WHAT NEEDS TO BE DONE:
Put the following data into a numbered list, leaving out any blank lines.

— BEGIN GIVEN DATA —

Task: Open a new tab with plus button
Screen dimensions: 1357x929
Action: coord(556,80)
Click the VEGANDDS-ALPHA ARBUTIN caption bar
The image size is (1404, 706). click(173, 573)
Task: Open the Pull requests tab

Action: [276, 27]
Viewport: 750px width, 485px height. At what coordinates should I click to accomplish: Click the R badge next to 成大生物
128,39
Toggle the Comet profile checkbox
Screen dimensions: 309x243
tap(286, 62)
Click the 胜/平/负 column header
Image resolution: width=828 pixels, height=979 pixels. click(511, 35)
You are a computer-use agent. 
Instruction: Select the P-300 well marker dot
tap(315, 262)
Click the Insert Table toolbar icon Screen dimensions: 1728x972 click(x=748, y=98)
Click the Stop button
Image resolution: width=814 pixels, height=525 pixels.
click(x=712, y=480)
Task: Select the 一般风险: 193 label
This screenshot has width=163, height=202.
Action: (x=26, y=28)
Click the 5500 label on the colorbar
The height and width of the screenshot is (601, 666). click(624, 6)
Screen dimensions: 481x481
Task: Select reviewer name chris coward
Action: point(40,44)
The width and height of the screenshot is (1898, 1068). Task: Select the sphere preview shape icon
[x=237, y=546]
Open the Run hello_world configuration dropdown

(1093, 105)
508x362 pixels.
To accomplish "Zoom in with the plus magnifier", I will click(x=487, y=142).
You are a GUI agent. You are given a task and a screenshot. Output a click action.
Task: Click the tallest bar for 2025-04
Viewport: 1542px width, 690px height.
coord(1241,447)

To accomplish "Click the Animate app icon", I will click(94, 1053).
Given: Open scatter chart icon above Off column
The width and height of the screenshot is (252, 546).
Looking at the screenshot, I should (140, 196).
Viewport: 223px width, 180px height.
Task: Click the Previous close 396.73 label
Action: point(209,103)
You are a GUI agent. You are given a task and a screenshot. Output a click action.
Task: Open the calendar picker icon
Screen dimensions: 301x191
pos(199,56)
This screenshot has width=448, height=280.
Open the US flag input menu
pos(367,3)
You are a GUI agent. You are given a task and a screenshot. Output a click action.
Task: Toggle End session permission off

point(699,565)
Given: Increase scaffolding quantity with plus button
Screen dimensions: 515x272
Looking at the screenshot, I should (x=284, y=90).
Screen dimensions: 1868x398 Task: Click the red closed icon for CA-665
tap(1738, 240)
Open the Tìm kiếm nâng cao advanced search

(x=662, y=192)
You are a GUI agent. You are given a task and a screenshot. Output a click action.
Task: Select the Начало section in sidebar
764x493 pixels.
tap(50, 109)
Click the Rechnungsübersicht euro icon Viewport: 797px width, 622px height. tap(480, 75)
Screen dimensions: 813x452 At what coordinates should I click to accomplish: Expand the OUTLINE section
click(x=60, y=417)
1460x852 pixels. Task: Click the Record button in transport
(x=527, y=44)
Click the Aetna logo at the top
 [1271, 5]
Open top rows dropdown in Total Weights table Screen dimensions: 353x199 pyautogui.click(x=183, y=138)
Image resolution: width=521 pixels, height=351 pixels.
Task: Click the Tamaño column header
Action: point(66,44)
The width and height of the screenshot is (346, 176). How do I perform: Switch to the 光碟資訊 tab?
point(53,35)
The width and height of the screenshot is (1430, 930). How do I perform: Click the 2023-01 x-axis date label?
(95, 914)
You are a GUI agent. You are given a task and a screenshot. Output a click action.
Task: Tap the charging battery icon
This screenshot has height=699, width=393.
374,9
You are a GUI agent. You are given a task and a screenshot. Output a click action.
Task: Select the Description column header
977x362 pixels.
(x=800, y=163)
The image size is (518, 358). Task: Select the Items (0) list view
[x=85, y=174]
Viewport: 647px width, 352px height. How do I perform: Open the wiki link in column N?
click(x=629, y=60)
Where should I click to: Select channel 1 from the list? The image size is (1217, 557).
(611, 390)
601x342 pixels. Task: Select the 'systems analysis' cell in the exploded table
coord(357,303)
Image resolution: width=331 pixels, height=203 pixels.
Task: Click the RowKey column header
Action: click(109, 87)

— END GIVEN DATA —

THE ANSWER:
1. Task: Open a new tab with plus button
2. Screen dimensions: 1357x929
3. Action: coord(556,80)
4. Click the VEGANDDS-ALPHA ARBUTIN caption bar
5. The image size is (1404, 706). click(173, 573)
6. Task: Open the Pull requests tab
7. Action: [276, 27]
8. Viewport: 750px width, 485px height. At what coordinates should I click to accomplish: Click the R badge next to 成大生物
9. 128,39
10. Toggle the Comet profile checkbox
11. Screen dimensions: 309x243
12. tap(286, 62)
13. Click the 胜/平/负 column header
14. Image resolution: width=828 pixels, height=979 pixels. click(511, 35)
15. You are a computer-use agent. 
16. Instruction: Select the P-300 well marker dot
17. tap(315, 262)
18. Click the Insert Table toolbar icon Screen dimensions: 1728x972 click(x=748, y=98)
19. Click the Stop button
20. Image resolution: width=814 pixels, height=525 pixels.
21. click(x=712, y=480)
22. Task: Select the 一般风险: 193 label
23. This screenshot has width=163, height=202.
24. Action: (x=26, y=28)
25. Click the 5500 label on the colorbar
26. The height and width of the screenshot is (601, 666). click(624, 6)
27. Screen dimensions: 481x481
28. Task: Select reviewer name chris coward
29. Action: point(40,44)
30. The width and height of the screenshot is (1898, 1068). Task: Select the sphere preview shape icon
31. [x=237, y=546]
32. Open the Run hello_world configuration dropdown
33. (1093, 105)
34. 508x362 pixels.
35. To accomplish "Zoom in with the plus magnifier", I will click(x=487, y=142).
36. You are a GUI agent. You are given a task and a screenshot. Output a click action.
37. Task: Click the tallest bar for 2025-04
38. Viewport: 1542px width, 690px height.
39. coord(1241,447)
40. To accomplish "Click the Animate app icon", I will click(94, 1053).
41. Given: Open scatter chart icon above Off column
42. The width and height of the screenshot is (252, 546).
43. Looking at the screenshot, I should (140, 196).
44. Viewport: 223px width, 180px height.
45. Task: Click the Previous close 396.73 label
46. Action: point(209,103)
47. You are a GUI agent. You are given a task and a screenshot. Output a click action.
48. Task: Open the calendar picker icon
49. Screen dimensions: 301x191
50. pos(199,56)
51. This screenshot has width=448, height=280.
52. Open the US flag input menu
53. pos(367,3)
54. You are a GUI agent. You are given a task and a screenshot. Output a click action.
55. Task: Toggle End session permission off
56. point(699,565)
57. Given: Increase scaffolding quantity with plus button
58. Screen dimensions: 515x272
59. Looking at the screenshot, I should (x=284, y=90).
60. Screen dimensions: 1868x398 Task: Click the red closed icon for CA-665
61. tap(1738, 240)
62. Open the Tìm kiếm nâng cao advanced search
63. (x=662, y=192)
64. You are a GUI agent. You are given a task and a screenshot. Output a click action.
65. Task: Select the Начало section in sidebar
66. 764x493 pixels.
67. tap(50, 109)
68. Click the Rechnungsübersicht euro icon Viewport: 797px width, 622px height. tap(480, 75)
69. Screen dimensions: 813x452 At what coordinates should I click to accomplish: Expand the OUTLINE section
70. click(x=60, y=417)
71. 1460x852 pixels. Task: Click the Record button in transport
72. (x=527, y=44)
73. Click the Aetna logo at the top
74.  [1271, 5]
75. Open top rows dropdown in Total Weights table Screen dimensions: 353x199 pyautogui.click(x=183, y=138)
76. Image resolution: width=521 pixels, height=351 pixels.
77. Task: Click the Tamaño column header
78. Action: point(66,44)
79. The width and height of the screenshot is (346, 176). How do I perform: Switch to the 光碟資訊 tab?
80. point(53,35)
81. The width and height of the screenshot is (1430, 930). How do I perform: Click the 2023-01 x-axis date label?
82. (95, 914)
83. You are a GUI agent. You are given a task and a screenshot. Output a click action.
84. Task: Tap the charging battery icon
85. This screenshot has height=699, width=393.
86. 374,9
87. You are a GUI agent. You are given a task and a screenshot. Output a click action.
88. Task: Select the Description column header
89. 977x362 pixels.
90. (x=800, y=163)
91. The image size is (518, 358). Task: Select the Items (0) list view
92. [x=85, y=174]
93. Viewport: 647px width, 352px height. How do I perform: Open the wiki link in column N?
94. click(x=629, y=60)
95. Where should I click to: Select channel 1 from the list? The image size is (1217, 557).
96. (611, 390)
97. 601x342 pixels. Task: Select the 'systems analysis' cell in the exploded table
98. coord(357,303)
99. Image resolution: width=331 pixels, height=203 pixels.
100. Task: Click the RowKey column header
101. Action: click(109, 87)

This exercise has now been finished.